Stored items
——
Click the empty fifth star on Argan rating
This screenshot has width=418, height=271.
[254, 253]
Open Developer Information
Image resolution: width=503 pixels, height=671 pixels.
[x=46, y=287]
——
Copy out every record exactly; leave nothing out.

Click the empty fifth star on Argan rating
This screenshot has width=418, height=271.
[254, 253]
Open Developer Information
Image resolution: width=503 pixels, height=671 pixels.
[x=46, y=287]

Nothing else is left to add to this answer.